Furusato intended for the creators of the series to "encourage children to think and place on value on things like friendship and trust in others" and for the series to express deepening human relationships. He added that the series "got kind of a Heisei Era [1989-2019] "Kyojin no Hoshi" and "Ashita no Joe" feeling to it" and that the current generation of children "are fundamentally a more cheerful lot and go in for a bit of a slapstick flavor".

==Media==

===Anime===

Gekitou! Crush Gear Turbo, directed by Shūji Iuchi and produced by Sunrise's internal "Studio 10" division alongside Tokyu Agency, premiered in Japan on October 7, 2001, and concluded on January 26, 2003, after 68 episodes on Nagoya TV and TV Asahi. Atsuo Tobe is the character designer for the anime series, with Shinji Aramaki, Susumu Imaishi and Mitsuru Owa as the mechanical art designers. The musical score is composed by Kenichi Sudo and Yogo Kono. The series features two pieces of theme music and one insert song, all performed by JAM Project: the opening theme is "Crush Gear Fight!!", and the ending theme is "Ai dayone!! -Gear wo Tsunagou-" (愛だよねっ!! ～ギアをつなごう～, lit. 'It's Love!! ~Let's Connect Gears~'), while the insert theme is "Kaze no Eagle" (風のEAGLE, lit. 'Wind Eagle') featuring Hironobu Kageyama. A Filipino dub of the series premiered on ABS-CBN in the Philippines on April 21, 2003.

====Film====
Crush Gear Turbo the Movie: Kaiservern's Ultimate Challenge (激闘！クラッシュギアTURBO カイザバーンの挑戦, Gekitō! Kurasshugia Tābo Kaizabān no Chōsen) is a 20-minute short film that was released in Japan on July 20, 2002, as part of Toei Animation Summer 2002 Animation Fair. In this movie, Kouya and Manganji team up against a Gear Emperor who is controlling the world's first gear, Kaiservern. JAM Project performed two pieces of theme music: the insert song is "Get Up Crush Fighter!", and the ending theme is "Alright now! (Movie Re-mix ver.)" featuring Rika Matsumoto.

===Manga===
The manga adaptation is illustrated by Hisashi Matsumoto. The manga version featured original elements and unique developments, and the Gear Fighting is slightly more realistic than in the anime. It was serialized in Kodansha's magazine, Comic BomBom from October 2001 to January 2003, and released in tankōbon (book) format in four volumes from February 2002 to March 2003. The manga also included three bonus chapters.

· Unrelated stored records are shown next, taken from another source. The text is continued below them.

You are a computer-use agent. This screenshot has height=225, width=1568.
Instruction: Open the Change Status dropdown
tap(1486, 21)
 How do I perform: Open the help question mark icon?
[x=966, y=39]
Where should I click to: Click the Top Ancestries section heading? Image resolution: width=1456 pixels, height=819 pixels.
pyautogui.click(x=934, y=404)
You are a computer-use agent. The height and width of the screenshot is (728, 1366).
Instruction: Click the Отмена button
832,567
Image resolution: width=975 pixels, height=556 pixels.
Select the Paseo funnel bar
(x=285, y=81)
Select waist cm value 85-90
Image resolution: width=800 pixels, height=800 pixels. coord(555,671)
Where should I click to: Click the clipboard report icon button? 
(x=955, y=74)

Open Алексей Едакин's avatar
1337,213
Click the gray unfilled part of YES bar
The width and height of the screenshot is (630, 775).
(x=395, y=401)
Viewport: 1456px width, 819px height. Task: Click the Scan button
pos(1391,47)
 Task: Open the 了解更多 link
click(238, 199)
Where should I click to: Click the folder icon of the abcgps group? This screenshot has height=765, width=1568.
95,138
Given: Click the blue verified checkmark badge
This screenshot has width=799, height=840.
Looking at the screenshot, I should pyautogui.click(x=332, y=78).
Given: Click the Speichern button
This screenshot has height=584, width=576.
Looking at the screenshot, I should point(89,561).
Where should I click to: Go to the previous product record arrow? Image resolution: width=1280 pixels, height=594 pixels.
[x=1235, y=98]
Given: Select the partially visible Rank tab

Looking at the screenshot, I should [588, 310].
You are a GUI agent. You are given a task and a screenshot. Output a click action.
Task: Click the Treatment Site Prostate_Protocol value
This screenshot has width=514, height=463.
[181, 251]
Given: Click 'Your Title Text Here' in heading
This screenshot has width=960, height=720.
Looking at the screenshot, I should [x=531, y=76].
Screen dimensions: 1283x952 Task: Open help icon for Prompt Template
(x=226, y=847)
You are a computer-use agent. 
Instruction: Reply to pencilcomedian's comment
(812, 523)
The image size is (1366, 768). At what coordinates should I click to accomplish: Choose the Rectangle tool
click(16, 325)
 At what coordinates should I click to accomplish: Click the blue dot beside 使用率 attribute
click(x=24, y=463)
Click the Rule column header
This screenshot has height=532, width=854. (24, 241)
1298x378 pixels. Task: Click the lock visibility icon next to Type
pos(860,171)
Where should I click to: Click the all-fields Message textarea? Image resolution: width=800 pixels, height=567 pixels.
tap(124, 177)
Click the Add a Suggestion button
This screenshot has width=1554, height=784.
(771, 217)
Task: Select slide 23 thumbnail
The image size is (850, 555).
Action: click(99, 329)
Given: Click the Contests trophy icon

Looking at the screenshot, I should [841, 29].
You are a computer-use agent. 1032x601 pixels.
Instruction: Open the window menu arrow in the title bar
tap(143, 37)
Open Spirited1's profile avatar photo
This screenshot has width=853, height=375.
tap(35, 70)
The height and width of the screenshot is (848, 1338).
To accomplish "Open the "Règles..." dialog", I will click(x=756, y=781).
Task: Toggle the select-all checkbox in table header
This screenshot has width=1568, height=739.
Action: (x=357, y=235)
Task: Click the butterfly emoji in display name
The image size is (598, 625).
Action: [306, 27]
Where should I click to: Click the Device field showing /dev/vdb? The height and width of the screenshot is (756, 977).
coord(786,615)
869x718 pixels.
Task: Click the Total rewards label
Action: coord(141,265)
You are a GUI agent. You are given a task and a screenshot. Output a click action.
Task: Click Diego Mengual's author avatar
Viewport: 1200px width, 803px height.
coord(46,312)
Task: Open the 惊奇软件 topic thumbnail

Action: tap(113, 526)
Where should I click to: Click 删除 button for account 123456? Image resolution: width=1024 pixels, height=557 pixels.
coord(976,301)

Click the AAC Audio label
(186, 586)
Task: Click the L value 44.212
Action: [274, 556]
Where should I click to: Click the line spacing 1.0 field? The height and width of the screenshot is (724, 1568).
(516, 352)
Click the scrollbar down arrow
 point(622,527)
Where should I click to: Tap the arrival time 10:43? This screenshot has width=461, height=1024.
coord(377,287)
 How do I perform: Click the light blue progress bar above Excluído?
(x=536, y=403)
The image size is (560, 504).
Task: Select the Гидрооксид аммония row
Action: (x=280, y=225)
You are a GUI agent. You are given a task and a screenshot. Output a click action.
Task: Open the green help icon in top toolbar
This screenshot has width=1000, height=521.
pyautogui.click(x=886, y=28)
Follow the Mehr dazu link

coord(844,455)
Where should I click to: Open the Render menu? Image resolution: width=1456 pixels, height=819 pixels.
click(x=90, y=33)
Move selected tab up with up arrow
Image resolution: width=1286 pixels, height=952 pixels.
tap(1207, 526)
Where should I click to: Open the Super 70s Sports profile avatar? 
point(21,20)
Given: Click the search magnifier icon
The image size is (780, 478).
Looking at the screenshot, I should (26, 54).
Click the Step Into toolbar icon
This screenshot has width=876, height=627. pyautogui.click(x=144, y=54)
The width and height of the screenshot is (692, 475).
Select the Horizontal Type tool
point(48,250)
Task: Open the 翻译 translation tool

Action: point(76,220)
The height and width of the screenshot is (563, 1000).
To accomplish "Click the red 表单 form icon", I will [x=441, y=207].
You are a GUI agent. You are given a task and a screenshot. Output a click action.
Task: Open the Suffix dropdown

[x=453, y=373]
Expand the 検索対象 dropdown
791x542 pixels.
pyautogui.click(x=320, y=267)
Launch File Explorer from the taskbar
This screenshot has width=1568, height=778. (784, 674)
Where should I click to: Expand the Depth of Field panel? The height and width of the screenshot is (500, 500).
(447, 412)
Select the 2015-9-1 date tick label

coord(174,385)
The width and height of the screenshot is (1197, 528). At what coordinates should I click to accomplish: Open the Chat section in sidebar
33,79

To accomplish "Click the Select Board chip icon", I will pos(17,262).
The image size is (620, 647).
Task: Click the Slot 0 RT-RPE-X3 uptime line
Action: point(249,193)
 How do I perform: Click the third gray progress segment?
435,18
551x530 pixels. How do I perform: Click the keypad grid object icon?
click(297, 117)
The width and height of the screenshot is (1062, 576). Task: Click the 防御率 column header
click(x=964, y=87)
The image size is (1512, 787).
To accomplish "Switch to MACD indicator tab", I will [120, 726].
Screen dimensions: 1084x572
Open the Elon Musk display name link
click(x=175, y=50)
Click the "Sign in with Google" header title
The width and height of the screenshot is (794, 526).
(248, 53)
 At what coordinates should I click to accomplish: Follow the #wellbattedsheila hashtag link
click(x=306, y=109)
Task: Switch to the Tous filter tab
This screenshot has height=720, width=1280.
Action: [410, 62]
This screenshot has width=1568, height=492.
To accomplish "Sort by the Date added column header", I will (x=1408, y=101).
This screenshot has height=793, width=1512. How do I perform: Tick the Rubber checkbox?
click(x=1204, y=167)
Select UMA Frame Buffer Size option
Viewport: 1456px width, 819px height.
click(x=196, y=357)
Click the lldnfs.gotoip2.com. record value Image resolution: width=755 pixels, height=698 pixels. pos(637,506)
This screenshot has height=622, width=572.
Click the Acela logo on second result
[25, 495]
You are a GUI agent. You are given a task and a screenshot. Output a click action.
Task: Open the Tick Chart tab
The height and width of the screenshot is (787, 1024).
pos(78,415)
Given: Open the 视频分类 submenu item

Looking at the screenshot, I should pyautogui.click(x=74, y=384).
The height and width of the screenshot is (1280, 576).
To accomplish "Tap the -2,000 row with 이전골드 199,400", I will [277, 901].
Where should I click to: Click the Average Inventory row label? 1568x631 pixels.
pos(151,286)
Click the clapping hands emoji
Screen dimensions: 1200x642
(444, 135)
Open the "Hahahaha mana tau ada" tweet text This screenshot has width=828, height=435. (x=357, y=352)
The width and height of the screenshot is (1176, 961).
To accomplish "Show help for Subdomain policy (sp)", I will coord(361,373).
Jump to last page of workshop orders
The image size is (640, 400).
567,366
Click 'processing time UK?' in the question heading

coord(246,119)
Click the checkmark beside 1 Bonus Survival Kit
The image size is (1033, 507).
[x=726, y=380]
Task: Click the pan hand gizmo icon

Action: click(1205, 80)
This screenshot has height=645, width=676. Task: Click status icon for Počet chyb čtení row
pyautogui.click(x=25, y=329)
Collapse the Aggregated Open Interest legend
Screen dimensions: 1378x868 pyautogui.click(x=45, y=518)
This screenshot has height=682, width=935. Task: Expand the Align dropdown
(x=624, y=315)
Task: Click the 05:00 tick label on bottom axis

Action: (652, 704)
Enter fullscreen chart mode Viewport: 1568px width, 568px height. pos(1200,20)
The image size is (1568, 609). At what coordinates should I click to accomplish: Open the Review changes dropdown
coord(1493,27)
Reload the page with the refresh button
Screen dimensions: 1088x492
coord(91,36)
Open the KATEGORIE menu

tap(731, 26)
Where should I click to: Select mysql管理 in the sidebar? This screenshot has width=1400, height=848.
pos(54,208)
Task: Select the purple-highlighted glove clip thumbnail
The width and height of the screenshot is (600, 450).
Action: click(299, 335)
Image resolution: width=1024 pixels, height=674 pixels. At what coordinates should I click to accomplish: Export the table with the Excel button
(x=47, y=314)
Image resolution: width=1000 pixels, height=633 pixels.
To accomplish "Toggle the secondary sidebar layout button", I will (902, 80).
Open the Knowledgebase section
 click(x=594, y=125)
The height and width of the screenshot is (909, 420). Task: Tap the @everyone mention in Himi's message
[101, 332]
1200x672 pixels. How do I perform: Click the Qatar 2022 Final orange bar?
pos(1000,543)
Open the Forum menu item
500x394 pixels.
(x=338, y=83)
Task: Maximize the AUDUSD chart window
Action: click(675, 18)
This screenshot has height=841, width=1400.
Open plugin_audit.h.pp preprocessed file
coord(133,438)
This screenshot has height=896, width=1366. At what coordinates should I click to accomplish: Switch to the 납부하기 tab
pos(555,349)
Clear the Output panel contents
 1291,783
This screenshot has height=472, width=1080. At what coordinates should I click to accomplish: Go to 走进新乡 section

The English-language version was licensed in Singapore by Chuang Yi.

====Volume list====

| No. | Release date | ISBN |
|---|---|---|
| 1 | February 4, 2002 | 978-4-06-323938-6 |
| 2 | June 4, 2002 | 978-4-06-323946-1 |
| 3 | November 2, 2002 | 978-4-06-323960-7 |
| 4 | March 4, 2003 | 978-4-06-323967-6 |

===Video games===
Two video games have been produced based on the series, both published by Bandai and released only in Japan. The PlayStation version of Gekitou! Crush Gear Turbo was first released on July 25, 2002. Gekitou! Crush Gear Turbo: Gear Champion League was released for WonderSwan Color on August 10, 2002.

===DVD release===

In Australia, the English dub of Crush Gear Turbo was released by Magna Pacific. Volumes one and two of the series were released on July 1, 2004; volumes three and four were released on September 8, 2004; volume five was released on October 6, 2004; volume six was released on November 10, 2004; and volume seven was released on January 19, 2005.